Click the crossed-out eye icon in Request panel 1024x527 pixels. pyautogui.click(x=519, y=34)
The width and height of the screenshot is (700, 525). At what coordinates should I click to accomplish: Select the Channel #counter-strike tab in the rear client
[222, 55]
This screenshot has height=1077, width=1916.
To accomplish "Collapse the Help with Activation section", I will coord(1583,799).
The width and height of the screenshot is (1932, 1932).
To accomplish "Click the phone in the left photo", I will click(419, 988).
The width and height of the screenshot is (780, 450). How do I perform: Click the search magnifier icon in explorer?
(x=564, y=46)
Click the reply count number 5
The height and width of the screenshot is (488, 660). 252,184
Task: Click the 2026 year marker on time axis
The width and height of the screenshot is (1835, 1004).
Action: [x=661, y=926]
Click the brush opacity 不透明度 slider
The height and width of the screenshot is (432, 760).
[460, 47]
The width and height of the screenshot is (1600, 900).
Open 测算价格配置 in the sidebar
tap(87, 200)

══════════

# What to do:
Copy out the entire listing above exactly.

# Solution to this task:
Click the crossed-out eye icon in Request panel 1024x527 pixels. pyautogui.click(x=519, y=34)
The width and height of the screenshot is (700, 525). At what coordinates should I click to accomplish: Select the Channel #counter-strike tab in the rear client
[222, 55]
This screenshot has height=1077, width=1916.
To accomplish "Collapse the Help with Activation section", I will coord(1583,799).
The width and height of the screenshot is (1932, 1932).
To accomplish "Click the phone in the left photo", I will click(419, 988).
The width and height of the screenshot is (780, 450). How do I perform: Click the search magnifier icon in explorer?
(x=564, y=46)
Click the reply count number 5
The height and width of the screenshot is (488, 660). 252,184
Task: Click the 2026 year marker on time axis
The width and height of the screenshot is (1835, 1004).
Action: [x=661, y=926]
Click the brush opacity 不透明度 slider
The height and width of the screenshot is (432, 760).
[460, 47]
The width and height of the screenshot is (1600, 900).
Open 测算价格配置 in the sidebar
tap(87, 200)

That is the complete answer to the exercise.